-- Opening Marker --

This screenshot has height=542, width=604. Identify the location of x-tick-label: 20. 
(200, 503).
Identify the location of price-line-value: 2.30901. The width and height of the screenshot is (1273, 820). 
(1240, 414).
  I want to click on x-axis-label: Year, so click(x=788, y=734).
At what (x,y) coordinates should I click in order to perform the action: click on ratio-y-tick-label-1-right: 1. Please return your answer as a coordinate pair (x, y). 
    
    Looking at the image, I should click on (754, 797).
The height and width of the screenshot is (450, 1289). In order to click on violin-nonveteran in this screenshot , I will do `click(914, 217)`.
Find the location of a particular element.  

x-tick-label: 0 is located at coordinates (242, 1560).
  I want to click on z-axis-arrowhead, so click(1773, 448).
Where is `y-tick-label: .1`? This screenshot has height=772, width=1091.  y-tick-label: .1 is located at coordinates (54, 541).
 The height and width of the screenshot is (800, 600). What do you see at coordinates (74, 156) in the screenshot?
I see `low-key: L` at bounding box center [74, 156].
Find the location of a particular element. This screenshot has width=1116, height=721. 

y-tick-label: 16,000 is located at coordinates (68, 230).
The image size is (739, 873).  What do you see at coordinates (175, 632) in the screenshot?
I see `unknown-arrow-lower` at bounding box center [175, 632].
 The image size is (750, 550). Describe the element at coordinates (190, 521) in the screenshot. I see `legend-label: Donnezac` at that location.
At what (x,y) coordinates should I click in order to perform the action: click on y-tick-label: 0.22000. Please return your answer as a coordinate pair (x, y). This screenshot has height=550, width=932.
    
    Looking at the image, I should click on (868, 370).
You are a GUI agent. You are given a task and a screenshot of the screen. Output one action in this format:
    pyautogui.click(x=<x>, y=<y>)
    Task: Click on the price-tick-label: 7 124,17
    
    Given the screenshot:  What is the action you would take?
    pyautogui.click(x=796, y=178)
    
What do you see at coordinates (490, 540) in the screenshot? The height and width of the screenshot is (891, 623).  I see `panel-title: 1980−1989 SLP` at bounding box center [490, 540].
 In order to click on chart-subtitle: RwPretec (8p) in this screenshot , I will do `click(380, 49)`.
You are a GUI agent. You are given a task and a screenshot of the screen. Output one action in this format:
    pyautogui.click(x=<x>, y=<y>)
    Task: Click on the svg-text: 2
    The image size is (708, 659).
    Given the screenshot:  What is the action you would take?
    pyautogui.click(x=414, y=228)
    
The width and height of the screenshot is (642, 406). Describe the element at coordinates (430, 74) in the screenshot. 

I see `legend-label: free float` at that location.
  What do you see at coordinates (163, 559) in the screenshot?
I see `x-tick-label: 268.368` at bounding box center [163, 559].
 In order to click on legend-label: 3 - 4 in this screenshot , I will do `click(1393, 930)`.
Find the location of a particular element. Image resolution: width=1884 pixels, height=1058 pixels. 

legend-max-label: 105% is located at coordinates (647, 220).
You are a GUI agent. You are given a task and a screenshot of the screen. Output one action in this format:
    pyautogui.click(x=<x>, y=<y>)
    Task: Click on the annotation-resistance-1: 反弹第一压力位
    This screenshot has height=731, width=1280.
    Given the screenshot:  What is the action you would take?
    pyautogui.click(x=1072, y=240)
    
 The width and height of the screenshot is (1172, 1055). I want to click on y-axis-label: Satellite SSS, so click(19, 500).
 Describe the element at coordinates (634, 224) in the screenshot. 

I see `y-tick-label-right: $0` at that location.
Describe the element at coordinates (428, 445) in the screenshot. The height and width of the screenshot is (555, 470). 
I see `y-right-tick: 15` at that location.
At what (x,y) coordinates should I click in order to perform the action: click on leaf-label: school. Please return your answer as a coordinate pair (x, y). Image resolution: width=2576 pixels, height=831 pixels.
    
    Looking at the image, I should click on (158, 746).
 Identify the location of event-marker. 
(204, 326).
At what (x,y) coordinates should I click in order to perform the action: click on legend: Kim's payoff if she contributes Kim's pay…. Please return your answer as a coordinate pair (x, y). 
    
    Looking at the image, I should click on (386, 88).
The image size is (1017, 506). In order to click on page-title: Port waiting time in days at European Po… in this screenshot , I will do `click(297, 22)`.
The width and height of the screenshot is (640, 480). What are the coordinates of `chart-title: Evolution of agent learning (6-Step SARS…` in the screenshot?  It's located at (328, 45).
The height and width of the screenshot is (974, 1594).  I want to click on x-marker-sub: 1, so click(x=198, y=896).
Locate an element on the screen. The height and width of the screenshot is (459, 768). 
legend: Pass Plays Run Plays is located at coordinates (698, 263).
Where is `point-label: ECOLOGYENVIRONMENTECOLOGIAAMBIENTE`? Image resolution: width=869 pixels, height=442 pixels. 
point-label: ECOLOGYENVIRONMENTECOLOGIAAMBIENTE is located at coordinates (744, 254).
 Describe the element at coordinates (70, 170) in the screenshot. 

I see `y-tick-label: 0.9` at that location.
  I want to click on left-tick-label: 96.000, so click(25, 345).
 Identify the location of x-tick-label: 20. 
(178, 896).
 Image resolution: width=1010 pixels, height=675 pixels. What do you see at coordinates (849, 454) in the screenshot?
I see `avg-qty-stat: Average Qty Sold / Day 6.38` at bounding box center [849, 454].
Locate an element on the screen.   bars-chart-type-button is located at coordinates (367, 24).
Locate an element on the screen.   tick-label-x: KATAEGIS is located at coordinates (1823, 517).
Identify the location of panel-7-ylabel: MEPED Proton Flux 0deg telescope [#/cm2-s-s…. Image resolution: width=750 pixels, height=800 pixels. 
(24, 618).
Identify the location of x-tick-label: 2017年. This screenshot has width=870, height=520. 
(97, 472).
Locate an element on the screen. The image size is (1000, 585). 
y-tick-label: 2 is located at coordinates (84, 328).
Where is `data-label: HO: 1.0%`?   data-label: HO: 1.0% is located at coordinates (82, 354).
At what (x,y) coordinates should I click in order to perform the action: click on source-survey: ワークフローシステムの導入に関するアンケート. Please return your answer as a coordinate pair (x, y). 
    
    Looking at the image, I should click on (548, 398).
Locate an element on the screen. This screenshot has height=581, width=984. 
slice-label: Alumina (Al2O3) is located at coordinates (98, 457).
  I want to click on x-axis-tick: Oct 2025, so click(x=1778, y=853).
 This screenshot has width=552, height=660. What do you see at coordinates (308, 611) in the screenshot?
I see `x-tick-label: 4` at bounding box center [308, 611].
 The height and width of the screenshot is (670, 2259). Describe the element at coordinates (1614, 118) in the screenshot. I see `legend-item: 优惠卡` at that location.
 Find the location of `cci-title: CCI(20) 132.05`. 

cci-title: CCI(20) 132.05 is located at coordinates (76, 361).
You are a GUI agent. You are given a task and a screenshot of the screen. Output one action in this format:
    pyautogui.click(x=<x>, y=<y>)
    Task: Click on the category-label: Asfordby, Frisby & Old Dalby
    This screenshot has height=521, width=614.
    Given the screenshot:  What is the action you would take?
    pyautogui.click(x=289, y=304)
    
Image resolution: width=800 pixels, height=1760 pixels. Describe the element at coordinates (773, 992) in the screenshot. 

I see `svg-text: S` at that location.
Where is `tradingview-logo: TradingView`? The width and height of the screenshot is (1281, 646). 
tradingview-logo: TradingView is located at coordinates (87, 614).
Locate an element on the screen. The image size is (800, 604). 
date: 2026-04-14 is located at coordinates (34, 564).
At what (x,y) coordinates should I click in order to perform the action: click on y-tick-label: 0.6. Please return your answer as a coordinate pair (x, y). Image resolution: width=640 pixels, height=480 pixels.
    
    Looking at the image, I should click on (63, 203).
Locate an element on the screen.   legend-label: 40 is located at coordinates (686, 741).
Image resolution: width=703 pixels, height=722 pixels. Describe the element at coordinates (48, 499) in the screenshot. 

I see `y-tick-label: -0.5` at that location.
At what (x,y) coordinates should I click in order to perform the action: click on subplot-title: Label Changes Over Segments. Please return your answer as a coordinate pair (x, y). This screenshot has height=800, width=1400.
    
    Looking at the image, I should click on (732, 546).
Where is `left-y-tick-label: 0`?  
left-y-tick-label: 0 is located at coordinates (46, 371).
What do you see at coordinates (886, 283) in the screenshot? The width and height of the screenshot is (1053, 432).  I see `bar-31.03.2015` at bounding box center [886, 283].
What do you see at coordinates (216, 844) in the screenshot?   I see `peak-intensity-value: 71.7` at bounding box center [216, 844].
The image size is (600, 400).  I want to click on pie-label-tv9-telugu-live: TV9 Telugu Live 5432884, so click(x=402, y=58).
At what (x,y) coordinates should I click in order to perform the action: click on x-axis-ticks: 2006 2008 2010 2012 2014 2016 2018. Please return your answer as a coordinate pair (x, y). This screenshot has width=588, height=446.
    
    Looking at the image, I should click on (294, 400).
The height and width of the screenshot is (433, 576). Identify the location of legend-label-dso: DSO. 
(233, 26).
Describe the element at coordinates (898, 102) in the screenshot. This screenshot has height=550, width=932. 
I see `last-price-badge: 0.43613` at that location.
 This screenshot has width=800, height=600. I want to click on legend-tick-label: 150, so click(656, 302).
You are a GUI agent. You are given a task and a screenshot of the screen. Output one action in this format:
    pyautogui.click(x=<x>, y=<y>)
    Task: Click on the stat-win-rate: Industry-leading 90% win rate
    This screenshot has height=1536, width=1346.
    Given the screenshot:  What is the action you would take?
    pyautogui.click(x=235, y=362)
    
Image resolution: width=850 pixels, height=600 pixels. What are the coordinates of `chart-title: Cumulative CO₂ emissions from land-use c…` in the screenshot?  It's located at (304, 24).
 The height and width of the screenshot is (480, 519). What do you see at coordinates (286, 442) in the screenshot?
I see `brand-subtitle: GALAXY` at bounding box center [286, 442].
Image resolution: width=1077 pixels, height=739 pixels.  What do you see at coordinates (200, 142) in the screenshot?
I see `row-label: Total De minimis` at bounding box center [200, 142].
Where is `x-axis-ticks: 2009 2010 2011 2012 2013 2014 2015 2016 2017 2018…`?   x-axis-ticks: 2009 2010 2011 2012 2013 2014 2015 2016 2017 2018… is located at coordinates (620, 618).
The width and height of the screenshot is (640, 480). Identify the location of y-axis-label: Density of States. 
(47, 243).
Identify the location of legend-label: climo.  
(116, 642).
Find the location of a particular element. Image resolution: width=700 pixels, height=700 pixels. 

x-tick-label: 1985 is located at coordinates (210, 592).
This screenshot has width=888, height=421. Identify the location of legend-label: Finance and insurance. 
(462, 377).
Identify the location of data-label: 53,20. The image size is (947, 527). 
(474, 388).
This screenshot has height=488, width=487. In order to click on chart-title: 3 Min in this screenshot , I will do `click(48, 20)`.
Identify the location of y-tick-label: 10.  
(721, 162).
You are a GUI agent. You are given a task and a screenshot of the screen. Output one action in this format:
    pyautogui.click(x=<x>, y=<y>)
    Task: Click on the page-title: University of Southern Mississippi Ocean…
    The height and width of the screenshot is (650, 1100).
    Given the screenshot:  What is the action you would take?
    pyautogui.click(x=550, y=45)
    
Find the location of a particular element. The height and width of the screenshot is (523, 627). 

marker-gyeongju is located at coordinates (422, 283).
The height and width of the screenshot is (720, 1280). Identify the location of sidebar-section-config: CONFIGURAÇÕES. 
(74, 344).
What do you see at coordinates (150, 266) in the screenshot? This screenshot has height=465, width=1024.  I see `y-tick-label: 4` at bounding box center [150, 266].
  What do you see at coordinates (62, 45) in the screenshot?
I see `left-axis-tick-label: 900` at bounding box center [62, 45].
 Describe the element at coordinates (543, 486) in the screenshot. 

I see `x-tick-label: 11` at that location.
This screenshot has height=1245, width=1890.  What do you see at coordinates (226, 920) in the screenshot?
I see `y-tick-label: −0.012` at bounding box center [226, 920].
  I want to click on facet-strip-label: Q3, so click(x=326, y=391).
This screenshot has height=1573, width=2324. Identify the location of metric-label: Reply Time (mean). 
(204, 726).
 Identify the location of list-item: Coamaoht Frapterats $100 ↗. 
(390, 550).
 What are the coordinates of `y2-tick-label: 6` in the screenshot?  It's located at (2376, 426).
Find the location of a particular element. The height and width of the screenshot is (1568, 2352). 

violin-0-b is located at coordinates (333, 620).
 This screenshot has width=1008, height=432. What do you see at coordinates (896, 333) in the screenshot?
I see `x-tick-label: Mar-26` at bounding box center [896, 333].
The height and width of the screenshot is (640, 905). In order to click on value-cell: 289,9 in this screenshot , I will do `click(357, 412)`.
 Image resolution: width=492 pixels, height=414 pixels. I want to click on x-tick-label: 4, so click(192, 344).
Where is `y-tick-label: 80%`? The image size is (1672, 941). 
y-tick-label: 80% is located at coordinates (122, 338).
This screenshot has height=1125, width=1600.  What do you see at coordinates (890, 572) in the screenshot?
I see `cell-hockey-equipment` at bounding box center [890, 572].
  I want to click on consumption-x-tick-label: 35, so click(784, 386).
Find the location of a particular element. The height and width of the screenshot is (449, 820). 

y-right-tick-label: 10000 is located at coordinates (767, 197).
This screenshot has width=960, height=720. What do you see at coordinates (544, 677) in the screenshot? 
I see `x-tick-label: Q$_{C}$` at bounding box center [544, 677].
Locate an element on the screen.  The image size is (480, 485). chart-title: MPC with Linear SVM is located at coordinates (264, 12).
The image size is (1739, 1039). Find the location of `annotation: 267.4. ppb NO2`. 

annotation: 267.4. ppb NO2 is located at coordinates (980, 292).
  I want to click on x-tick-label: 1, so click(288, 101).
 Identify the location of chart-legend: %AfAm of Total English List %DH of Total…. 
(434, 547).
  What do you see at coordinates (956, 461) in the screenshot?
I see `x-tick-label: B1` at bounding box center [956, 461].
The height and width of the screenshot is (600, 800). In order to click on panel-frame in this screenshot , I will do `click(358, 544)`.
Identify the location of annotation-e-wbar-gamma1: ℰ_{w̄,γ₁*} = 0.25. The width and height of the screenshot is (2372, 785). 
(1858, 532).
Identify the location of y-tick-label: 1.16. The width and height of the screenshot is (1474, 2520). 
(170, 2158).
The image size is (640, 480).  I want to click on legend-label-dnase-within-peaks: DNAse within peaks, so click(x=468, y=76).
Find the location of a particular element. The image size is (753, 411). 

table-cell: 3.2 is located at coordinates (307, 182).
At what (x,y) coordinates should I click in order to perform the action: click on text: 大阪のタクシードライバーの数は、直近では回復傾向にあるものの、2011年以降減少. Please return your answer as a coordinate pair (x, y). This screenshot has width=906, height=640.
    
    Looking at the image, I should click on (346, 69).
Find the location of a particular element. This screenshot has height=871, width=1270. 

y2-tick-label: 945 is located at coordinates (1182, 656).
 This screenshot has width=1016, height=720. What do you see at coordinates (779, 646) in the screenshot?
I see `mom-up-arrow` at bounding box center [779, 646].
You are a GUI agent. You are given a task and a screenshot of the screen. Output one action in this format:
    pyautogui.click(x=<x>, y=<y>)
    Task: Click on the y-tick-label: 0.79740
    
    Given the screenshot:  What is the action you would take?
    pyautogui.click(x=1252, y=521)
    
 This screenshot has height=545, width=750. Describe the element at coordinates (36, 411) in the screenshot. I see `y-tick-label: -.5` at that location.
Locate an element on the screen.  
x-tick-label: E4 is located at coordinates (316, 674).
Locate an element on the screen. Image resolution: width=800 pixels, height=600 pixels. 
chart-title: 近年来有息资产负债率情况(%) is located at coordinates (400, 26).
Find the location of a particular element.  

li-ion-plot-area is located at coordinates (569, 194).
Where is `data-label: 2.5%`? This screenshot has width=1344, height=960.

-- Closing Marker --

> WORK TO BE COMPLETED: Rewrite the stretch from the start of the records through the line containing "Looking at the image, I should click on (868, 370).", replacing "Identify" with "Determine" and leaving everything else unchanged.

> FINISHED TASK:
This screenshot has height=542, width=604. Determine the location of x-tick-label: 20. 
(200, 503).
Determine the location of price-line-value: 2.30901. The width and height of the screenshot is (1273, 820). 
(1240, 414).
  I want to click on x-axis-label: Year, so click(x=788, y=734).
At what (x,y) coordinates should I click in order to perform the action: click on ratio-y-tick-label-1-right: 1. Please return your answer as a coordinate pair (x, y). 
    
    Looking at the image, I should click on (754, 797).
The height and width of the screenshot is (450, 1289). In order to click on violin-nonveteran in this screenshot , I will do `click(914, 217)`.
Find the location of a particular element.  

x-tick-label: 0 is located at coordinates (242, 1560).
  I want to click on z-axis-arrowhead, so click(1773, 448).
Where is `y-tick-label: .1`? This screenshot has height=772, width=1091.  y-tick-label: .1 is located at coordinates (54, 541).
 The height and width of the screenshot is (800, 600). What do you see at coordinates (74, 156) in the screenshot?
I see `low-key: L` at bounding box center [74, 156].
Find the location of a particular element. This screenshot has width=1116, height=721. 

y-tick-label: 16,000 is located at coordinates (68, 230).
The image size is (739, 873).  What do you see at coordinates (175, 632) in the screenshot?
I see `unknown-arrow-lower` at bounding box center [175, 632].
 The image size is (750, 550). Describe the element at coordinates (190, 521) in the screenshot. I see `legend-label: Donnezac` at that location.
At what (x,y) coordinates should I click in order to perform the action: click on y-tick-label: 0.22000. Please return your answer as a coordinate pair (x, y). This screenshot has height=550, width=932.
    
    Looking at the image, I should click on (868, 370).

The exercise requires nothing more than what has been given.